Quecto-V1: Empirical Analysis of 8-bit Quantized Small Language Models for On-Device Legal Retrieval

The rapid proliferation of Large Language Models (LLMs) has revolutionized Natural Language Processing (NLP) but has simultaneously created a "resource divide." State-of-the-art legal intelligence systems typically rely on massive parameter counts (7B+) and cloud-based inference, rendering them inaccessible to practitioners in resource-constrained environments and posing significant data sovereignty risks. This paper introduces Quecto-V1, a domain-specific Small Language Model (SLM) engineered to democratize access to Indian legal intelligence. Built upon a custom configuration of the GPT-2 architecture (124 million parameters), Quecto-V1 was trained from scratch exclusively on a corpus of Indian statutes, including the Indian Penal Code (IPC), the Code of Criminal Procedure (CrPC), and the Constitution of India. Unlike generalist models, which prioritize broad world knowledge, our approach maximizes "lexical density" within the legal domain. Furthermore, we address the deployment bottleneck by applying post-training 8-bit quantization (GGUF format), compressing the model to a memory footprint of under 150 MB. Our empirical analysis demonstrates that Quecto-V1 achieves high fidelity in retrieving statutory definitions and penal provisions, outperforming general-purpose SLMs in domain-specific exact match tasks while running entirely offline on consumer-grade CPUs. We further present an ablation study showing that 8-bit quantization yields a 74% reduction in model size with less than 3.5% degradation in retrieval accuracy compared to full-precision baselines. These findings suggest that for specialized, high-stakes domains like law, domain-specific training coupled with aggressive quantization offers a viable, privacy-preserving alternative to monolithic cloud models.
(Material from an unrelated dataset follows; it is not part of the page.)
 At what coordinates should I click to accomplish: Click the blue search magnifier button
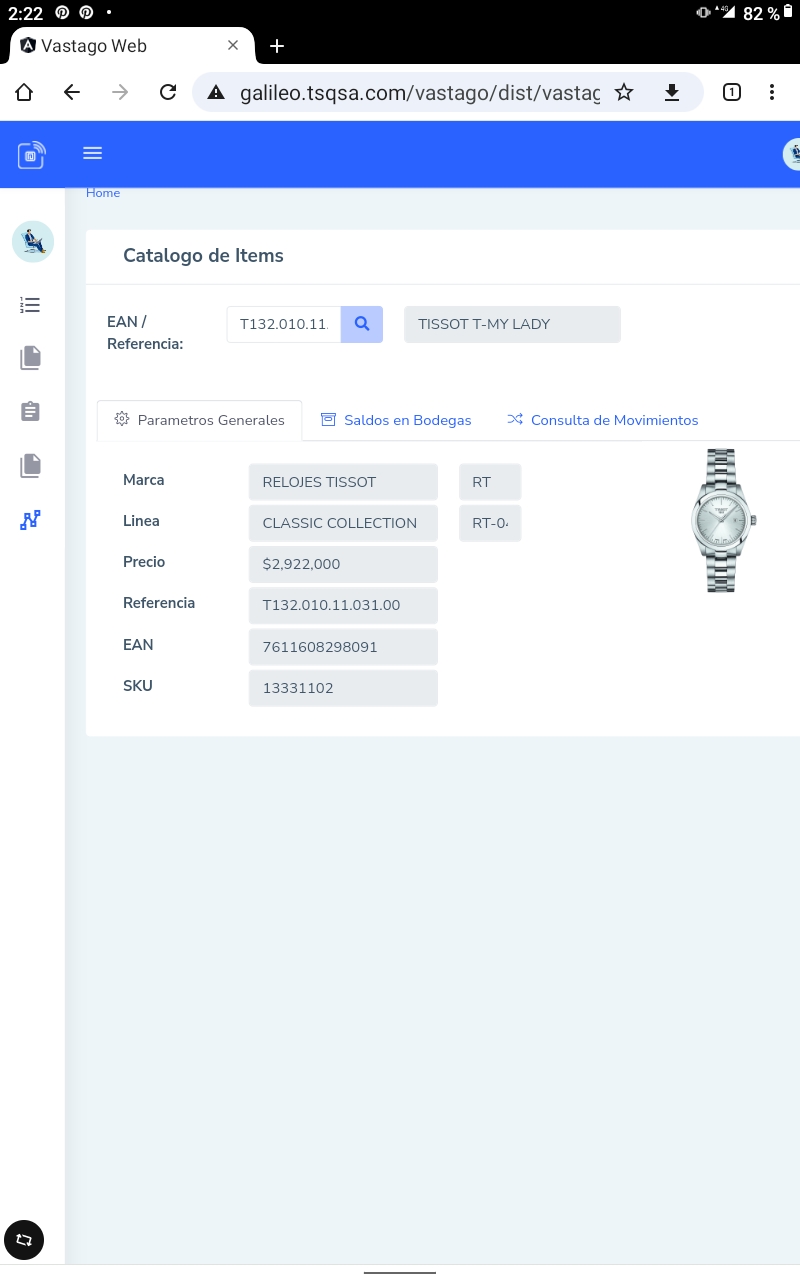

翻译：大型语言模型（LLMs）的快速扩散已经彻底改变了自然语言处理（NLP）领域，但同时也造成了“资源鸿沟”。最先进的法律智能系统通常依赖于海量参数（70亿以上）和基于云的推理，这使得资源受限环境中的从业者无法使用它们，并带来了显著的数据主权风险。本文介绍了Quecto-V1，这是一个专为普及印度法律智能访问而设计的领域特定小型语言模型（SLM）。Quecto-V1基于GPT-2架构的自定义配置（1.24亿参数）构建，并完全在印度法规语料库（包括《印度刑法典》、《刑事诉讼法典》和《印度宪法》）上从头开始训练。与优先考虑广泛世界知识的通用模型不同，我们的方法旨在最大化法律领域内的“词汇密度”。此外，我们通过应用训练后8位量化（GGUF格式）来解决部署瓶颈，将模型压缩至小于150 MB的内存占用。我们的实证分析表明，Quecto-V1在检索法定定义和刑罚条款方面实现了高保真度，在领域特定的精确匹配任务中优于通用SLM，同时完全在消费级CPU上离线运行。我们进一步提供了一项消融研究，表明与全精度基线相比，8位量化使模型大小减少了74%，而检索准确率下降不到3.5%。这些发现表明，对于法律这类专业化、高风险领域，领域特定训练与激进量化相结合，为庞大的云模型提供了一种可行且保护隐私的替代方案。